■ Passage to read:
The events that occurred in northwestern Canada on January 18, 2000 — and in the critical days thereafter — might just be the most important ever in the science of meteoritics. That's when a 50-ton chunk of interplanetary debris exploded in the early-morning sky, rattling the residents below and dropping dark meteorites onto the frozen, snow-covered terrain near the provincial capital of Whitehorse.

This piece from the Tagish Lake meteorite fall in January 2000, seen here still encased in a chunk of ice, represents one of the oldest — and most pristine — samples of the early solar system on Earth.

Alan Hildebrand (University of Calgary)

Within days of the fall, an alert local outdoorsman named Jim Brook had carefully collected nearly a kilogram of still-frozen fragments in clean plastic bags and stashed them in his freezer. Later a team of Canadian geologists and volunteers scoured the lake's frozen surface to collect as much of the fragile interplanetary material as possible (even using chain saws to hack some pieces out of the ice) before the spring thaw swallowed up the remaining pieces.

Remarkable as much for the rapid, textbook recovery effort as for the stones' black, carbon-rich texture, the Tagish Lake fall has provided cosmic chemists with a unique window into the materials forged at the very beginning of the solar system.

From the outset, however, researchers were puzzled by what they found inside the frozen stones. In some cases, the dark, crumbly interiors (having the highest carbon content of any meteorite) are riddled with carbonate minerals created when liquid water percolated through the rock multiple times. Yet adjacent sections bear no carbonates or other traces of water's influence at all.

■ Data below:
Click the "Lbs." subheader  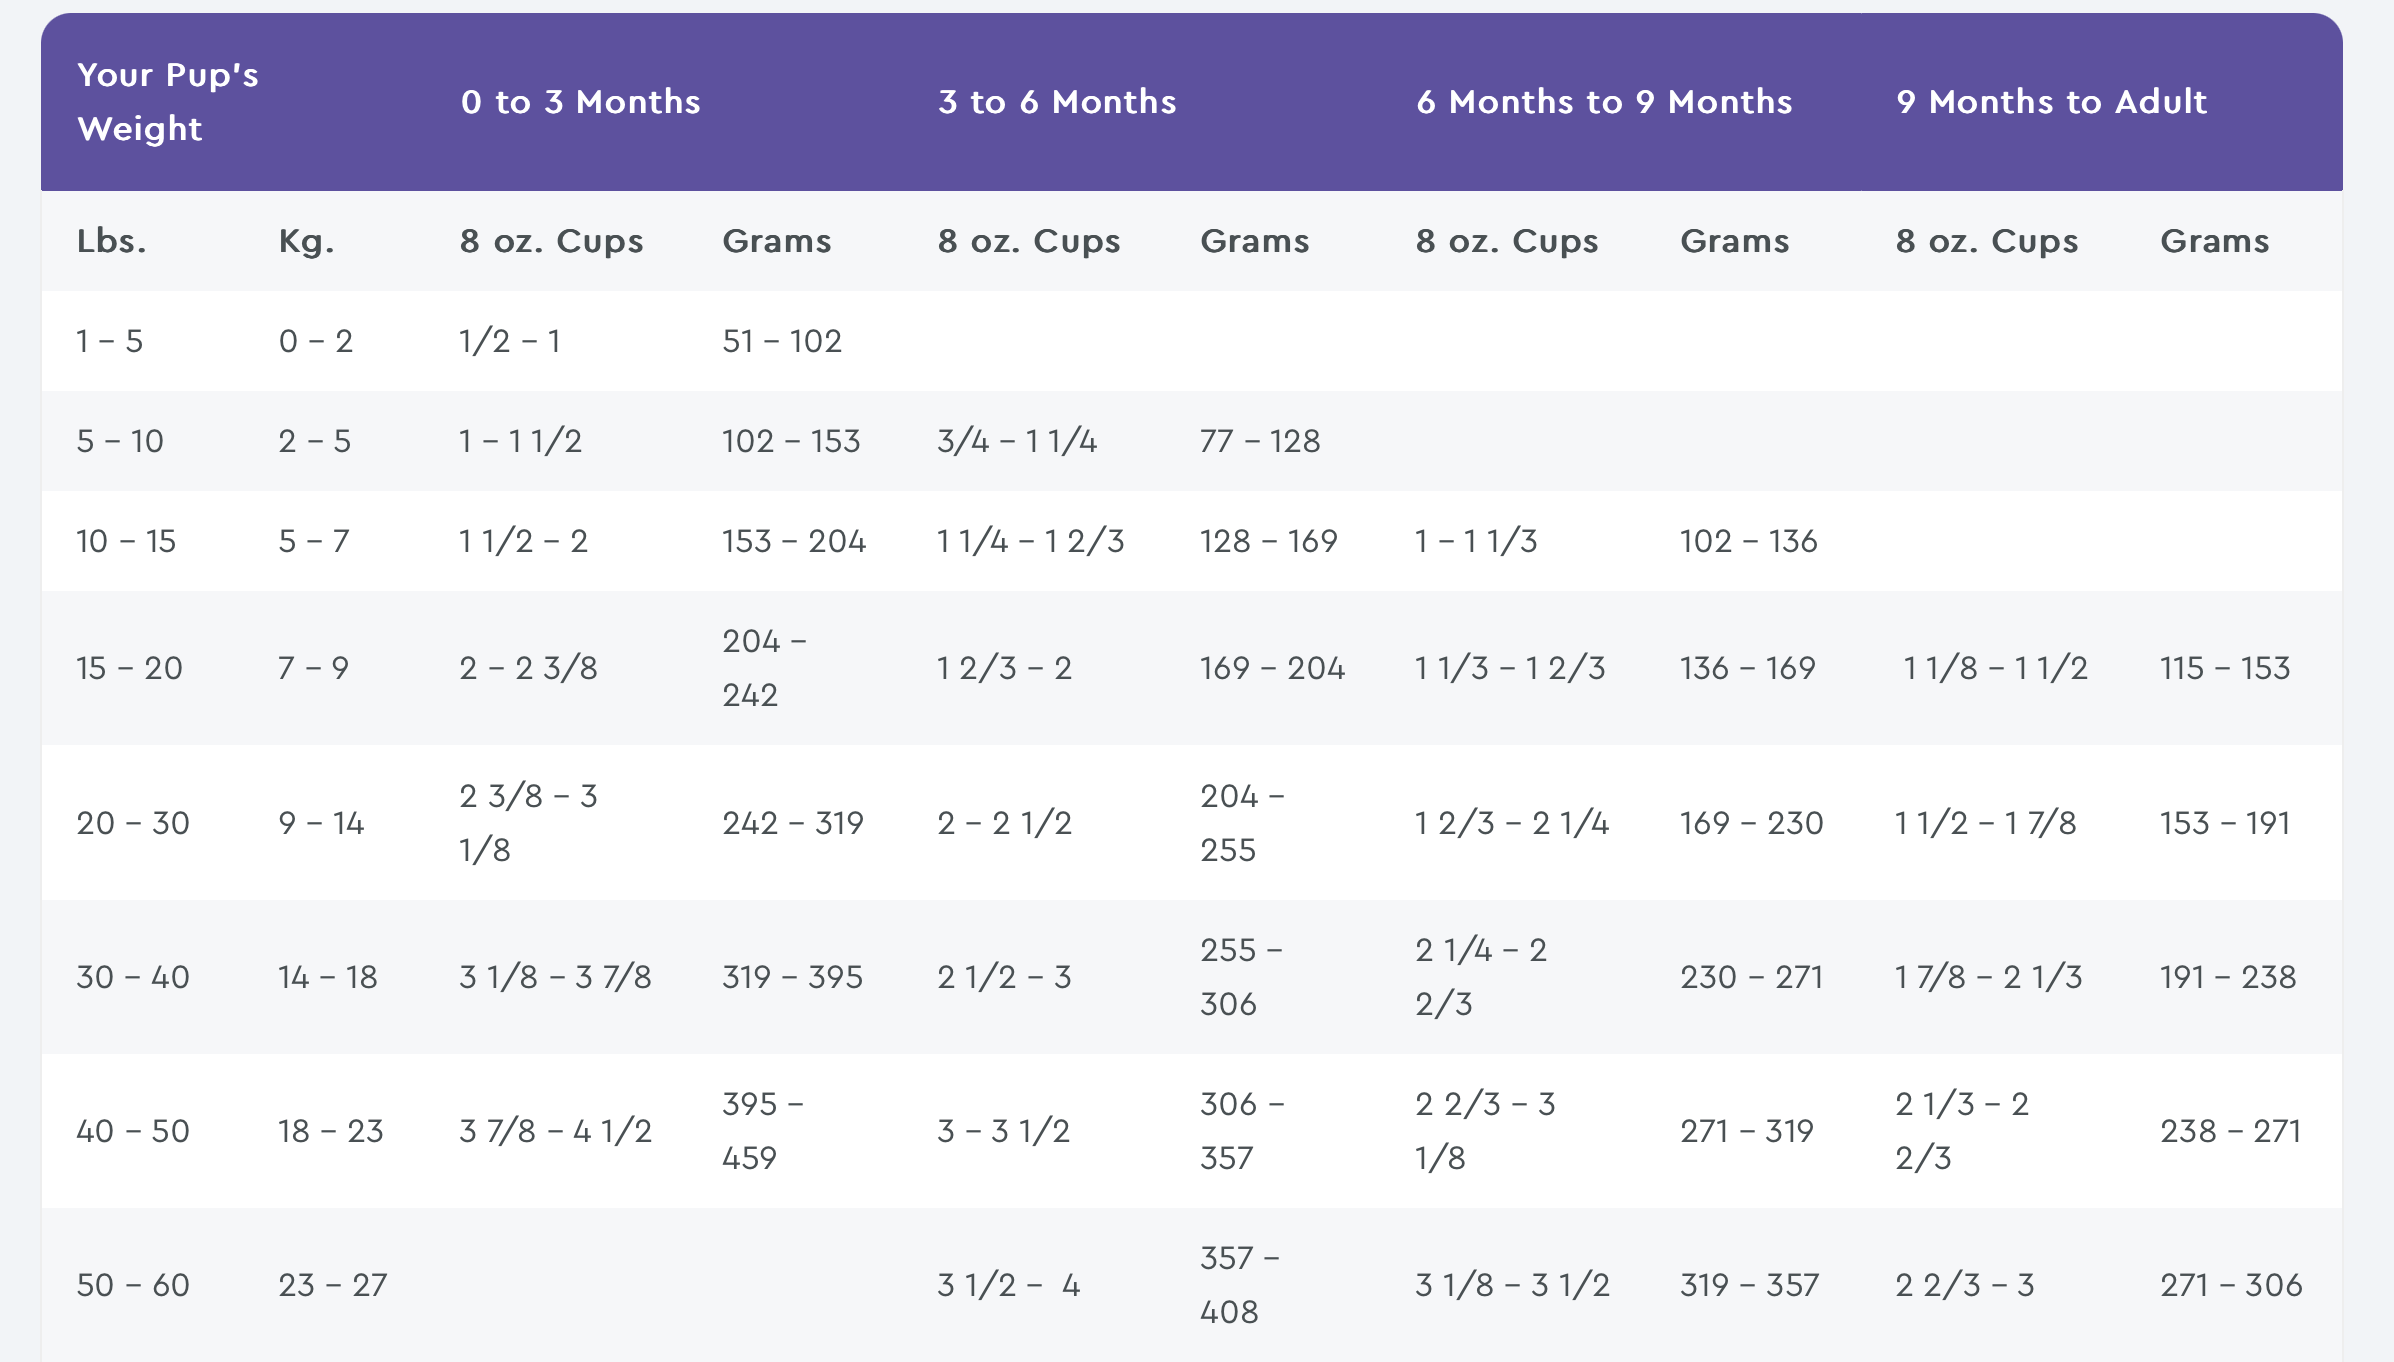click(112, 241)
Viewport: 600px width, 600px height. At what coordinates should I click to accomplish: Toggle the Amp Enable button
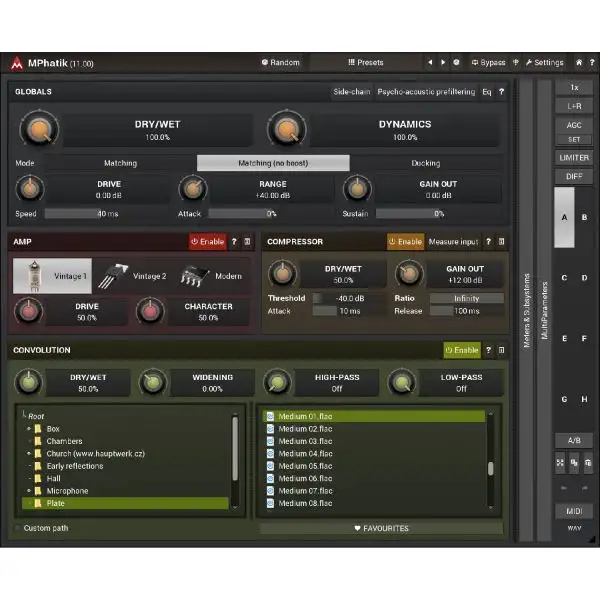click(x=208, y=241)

■ Parts of the exercise:
1. Rewrite the Tagish Lake meteorite passage between "Remarkable as much" and "the solar system.", inclusive, changing "cosmic chemists" to "planetary scientists".
2. Carry the Tagish Lake meteorite passage forward from its final sentence.

■ Task-by-task results:
1.
Remarkable as much for the rapid, textbook recovery effort as for the stones' black, carbon-rich texture, the Tagish Lake fall has provided planetary scientists with a unique window into the materials forged at the very beginning of the solar system.

2.
Tagish Lake meteorite

The dark interior of this 157-gram piece of Tagish Lake meteorite reveals stone's carbon-rich composition. The small cube to its left is 1 cm on a side.

NASA / Mike Zolensky

Although chemists would have bet money that the black stones teemed with exotic hydrocarbon compounds, analyses turned up a disappointing yield. "We were hoping to find all these amino acids," lamented Iain Gilmour (Open University) after his team's initial tests, "and they're just not there."

But researchers are still ever-so-thankful that Jim Brook happened along so soon after that fateful February day. By having access to the meteorite in an uncontaminated, still-frozen state, a new round of research shows that Tagish Lake has helped solve a longstanding puzzle about the origin of organic material found in primitive objects throughout the solar system.

In the June 10th issue of Science, a team led by Christopher Herd (University of Alberta) reports that various amino acids are present in four carefully analyzed Tagish Lake samples at only a few parts per million, with many undetectable at even 1 part per billion. Instead, much of the organic content is in the form of monocarboxylic acids, or MCAs, the types of which showed wide variations from stone to stone.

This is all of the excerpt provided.